## [Task goal]
Gather all lines in the entries below that include the word "indicator".
....................
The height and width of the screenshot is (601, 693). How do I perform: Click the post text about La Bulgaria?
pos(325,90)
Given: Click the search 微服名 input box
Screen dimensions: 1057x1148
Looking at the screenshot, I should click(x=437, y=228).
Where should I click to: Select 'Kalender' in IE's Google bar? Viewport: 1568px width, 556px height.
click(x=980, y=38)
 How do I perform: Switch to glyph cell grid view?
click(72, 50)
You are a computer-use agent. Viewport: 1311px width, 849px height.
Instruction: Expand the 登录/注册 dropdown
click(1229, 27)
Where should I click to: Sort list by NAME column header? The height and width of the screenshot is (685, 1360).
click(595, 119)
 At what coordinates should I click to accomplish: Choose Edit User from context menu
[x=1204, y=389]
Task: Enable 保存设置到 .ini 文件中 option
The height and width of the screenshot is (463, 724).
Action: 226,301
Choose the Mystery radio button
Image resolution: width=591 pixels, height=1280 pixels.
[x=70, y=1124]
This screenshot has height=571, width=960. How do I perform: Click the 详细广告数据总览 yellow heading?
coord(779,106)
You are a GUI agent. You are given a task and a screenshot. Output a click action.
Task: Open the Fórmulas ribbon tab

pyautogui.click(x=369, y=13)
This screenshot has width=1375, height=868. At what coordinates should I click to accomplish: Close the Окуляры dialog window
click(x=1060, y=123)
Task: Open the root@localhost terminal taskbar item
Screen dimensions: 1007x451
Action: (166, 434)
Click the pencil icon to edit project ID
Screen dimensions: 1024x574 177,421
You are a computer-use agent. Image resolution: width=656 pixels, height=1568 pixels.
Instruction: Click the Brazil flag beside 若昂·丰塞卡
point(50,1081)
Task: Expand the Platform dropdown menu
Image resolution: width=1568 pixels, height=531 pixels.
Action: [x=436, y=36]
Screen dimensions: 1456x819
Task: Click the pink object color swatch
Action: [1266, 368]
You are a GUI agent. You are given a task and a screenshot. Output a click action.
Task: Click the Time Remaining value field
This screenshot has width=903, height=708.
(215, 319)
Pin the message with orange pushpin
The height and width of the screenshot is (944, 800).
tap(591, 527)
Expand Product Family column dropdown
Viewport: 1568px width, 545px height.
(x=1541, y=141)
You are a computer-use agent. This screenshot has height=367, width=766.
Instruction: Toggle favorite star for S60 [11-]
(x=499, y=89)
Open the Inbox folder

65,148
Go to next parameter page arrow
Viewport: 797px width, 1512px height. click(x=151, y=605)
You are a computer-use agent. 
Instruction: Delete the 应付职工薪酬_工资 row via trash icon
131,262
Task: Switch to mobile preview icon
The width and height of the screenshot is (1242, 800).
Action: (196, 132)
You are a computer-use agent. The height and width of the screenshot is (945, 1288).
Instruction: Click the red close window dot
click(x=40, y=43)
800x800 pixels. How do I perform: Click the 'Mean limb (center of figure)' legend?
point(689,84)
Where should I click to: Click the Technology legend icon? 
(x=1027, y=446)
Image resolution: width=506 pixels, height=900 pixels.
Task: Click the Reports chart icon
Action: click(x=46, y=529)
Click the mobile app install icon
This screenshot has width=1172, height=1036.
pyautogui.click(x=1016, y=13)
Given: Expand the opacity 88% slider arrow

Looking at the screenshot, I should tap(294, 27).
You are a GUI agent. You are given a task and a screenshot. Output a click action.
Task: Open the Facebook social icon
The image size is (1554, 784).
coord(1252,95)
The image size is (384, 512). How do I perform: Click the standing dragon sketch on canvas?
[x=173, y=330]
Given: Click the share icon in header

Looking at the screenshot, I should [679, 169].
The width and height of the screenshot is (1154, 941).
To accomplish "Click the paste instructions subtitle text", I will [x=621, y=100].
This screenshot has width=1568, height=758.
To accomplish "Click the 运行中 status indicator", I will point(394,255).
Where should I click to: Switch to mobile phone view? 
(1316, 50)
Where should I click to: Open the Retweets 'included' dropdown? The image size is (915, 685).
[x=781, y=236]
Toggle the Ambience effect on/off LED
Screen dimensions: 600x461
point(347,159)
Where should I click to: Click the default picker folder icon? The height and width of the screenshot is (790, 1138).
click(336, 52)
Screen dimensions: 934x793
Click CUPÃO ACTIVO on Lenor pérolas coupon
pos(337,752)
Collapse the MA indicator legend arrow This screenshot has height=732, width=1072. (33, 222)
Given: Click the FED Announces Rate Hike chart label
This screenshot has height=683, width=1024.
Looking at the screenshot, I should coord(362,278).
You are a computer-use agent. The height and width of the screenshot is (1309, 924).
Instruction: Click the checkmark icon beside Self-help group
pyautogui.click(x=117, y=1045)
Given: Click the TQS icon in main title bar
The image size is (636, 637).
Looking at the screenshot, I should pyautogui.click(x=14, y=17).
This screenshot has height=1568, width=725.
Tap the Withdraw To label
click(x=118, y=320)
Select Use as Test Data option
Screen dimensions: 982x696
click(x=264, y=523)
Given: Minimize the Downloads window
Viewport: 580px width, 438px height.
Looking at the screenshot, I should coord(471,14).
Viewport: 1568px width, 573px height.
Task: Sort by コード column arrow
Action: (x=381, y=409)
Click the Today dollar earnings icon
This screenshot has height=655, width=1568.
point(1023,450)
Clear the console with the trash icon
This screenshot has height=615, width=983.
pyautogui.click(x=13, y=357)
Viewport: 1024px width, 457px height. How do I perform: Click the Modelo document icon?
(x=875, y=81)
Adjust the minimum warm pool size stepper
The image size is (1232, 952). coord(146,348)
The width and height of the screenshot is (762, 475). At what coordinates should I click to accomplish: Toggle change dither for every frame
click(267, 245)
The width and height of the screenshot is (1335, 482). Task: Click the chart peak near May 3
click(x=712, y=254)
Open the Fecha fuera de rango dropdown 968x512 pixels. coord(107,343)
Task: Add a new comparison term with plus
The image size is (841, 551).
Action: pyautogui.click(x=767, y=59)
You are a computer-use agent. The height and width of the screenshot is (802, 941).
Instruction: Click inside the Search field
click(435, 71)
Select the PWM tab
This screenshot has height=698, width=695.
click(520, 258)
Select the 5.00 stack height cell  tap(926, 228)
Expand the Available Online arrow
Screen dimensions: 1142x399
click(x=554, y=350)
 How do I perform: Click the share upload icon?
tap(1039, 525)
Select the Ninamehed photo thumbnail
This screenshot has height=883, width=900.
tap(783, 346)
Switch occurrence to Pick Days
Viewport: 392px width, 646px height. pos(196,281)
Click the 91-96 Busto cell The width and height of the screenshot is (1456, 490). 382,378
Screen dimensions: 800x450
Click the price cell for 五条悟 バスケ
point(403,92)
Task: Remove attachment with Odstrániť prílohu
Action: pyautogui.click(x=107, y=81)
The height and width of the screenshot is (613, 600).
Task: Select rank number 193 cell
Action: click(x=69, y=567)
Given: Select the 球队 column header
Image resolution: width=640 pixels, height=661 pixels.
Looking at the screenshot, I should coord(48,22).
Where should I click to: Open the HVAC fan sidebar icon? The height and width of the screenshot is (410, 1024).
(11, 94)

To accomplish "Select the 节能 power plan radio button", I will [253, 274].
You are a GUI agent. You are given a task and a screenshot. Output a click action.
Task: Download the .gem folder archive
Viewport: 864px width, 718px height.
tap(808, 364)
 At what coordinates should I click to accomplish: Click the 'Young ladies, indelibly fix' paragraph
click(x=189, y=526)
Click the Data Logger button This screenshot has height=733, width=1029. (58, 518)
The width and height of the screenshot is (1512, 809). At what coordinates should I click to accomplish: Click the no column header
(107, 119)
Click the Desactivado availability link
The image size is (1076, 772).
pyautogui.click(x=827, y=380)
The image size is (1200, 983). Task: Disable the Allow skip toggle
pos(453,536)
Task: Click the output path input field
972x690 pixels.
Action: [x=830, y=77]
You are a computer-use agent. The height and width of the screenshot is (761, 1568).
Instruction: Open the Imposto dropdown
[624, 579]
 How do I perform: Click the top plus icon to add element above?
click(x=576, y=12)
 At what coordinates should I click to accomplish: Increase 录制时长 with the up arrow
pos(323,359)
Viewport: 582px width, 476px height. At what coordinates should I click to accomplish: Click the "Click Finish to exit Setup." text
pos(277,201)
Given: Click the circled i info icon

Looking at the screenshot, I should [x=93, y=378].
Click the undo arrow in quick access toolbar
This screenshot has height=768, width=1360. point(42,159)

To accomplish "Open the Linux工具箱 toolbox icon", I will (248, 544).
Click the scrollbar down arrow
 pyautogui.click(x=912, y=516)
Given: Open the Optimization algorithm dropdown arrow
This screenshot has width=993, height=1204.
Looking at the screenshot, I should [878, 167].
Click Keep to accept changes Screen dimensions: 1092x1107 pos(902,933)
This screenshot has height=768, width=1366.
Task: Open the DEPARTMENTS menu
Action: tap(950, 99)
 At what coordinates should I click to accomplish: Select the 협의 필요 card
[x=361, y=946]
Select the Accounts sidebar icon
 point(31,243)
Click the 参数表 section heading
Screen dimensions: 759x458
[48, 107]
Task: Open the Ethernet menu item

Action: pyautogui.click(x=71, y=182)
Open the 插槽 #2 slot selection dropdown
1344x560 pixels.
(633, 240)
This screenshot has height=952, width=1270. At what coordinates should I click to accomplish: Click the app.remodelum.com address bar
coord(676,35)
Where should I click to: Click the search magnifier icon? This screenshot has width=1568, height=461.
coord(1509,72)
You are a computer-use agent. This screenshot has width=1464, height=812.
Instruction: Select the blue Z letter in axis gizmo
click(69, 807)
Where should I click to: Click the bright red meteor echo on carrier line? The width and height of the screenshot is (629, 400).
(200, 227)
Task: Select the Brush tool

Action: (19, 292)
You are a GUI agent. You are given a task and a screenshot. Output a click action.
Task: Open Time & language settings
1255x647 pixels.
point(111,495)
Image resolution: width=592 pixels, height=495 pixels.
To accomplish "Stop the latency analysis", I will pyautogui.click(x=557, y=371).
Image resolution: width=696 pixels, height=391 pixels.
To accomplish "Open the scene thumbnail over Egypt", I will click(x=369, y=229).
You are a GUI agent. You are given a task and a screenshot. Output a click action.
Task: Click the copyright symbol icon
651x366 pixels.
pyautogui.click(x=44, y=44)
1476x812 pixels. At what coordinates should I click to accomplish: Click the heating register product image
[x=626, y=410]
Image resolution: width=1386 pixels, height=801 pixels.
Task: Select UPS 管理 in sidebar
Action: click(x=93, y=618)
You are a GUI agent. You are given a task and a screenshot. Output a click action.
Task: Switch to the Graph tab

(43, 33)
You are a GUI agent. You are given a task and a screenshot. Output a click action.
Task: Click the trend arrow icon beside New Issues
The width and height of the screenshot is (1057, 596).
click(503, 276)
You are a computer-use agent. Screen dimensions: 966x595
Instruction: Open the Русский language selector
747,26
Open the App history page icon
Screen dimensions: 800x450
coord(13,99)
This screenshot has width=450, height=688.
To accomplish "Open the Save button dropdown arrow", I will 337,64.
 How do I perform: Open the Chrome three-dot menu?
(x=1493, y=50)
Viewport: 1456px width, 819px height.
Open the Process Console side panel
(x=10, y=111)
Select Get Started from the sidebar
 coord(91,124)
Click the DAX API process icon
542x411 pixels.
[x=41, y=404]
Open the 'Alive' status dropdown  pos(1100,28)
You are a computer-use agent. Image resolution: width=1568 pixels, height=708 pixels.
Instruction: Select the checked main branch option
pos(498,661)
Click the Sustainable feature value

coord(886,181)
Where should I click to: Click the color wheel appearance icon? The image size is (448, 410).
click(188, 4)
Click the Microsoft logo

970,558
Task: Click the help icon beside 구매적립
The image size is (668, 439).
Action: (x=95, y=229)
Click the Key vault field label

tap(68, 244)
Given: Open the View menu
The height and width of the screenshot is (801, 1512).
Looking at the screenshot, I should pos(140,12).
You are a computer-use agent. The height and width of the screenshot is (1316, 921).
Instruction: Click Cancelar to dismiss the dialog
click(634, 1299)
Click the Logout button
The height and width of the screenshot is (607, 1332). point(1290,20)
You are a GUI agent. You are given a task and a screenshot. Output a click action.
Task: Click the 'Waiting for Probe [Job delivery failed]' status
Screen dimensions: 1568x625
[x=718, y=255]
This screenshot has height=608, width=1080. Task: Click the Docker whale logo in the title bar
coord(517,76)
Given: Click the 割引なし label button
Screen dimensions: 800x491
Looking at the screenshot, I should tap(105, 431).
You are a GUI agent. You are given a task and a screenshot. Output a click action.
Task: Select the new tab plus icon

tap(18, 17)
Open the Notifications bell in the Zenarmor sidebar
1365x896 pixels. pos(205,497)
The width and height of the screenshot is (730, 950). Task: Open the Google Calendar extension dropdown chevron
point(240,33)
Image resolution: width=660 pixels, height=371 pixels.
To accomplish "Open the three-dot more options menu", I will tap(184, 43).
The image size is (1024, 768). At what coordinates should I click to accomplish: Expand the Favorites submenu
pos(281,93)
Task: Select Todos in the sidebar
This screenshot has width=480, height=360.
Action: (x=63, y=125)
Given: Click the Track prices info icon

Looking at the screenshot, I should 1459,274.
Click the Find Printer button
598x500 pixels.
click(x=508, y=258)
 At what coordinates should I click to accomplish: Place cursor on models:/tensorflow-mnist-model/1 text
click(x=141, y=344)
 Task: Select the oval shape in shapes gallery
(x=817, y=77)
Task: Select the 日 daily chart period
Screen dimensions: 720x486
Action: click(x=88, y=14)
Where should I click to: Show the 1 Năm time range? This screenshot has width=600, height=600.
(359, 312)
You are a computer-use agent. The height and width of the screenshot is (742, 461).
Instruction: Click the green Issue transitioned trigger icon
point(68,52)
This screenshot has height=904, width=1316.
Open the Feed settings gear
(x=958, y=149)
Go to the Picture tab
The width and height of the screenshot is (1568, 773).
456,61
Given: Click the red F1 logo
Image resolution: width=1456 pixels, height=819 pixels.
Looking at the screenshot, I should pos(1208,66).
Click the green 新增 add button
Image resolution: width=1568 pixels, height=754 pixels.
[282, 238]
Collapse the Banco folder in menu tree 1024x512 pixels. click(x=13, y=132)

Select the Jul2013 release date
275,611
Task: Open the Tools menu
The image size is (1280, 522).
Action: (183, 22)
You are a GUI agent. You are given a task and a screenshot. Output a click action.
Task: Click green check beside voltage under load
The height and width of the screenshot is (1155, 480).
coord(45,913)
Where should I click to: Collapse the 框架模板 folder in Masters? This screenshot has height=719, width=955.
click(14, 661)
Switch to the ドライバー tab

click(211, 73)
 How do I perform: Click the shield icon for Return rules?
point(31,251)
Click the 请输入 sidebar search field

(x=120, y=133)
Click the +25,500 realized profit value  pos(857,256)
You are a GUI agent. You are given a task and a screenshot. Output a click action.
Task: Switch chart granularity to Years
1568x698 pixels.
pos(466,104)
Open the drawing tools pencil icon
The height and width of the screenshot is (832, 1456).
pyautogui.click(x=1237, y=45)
....................
## [Output of the task]
To accomplish "Click the 运行中 status indicator", I will point(394,255).
Collapse the MA indicator legend arrow This screenshot has height=732, width=1072. (33, 222)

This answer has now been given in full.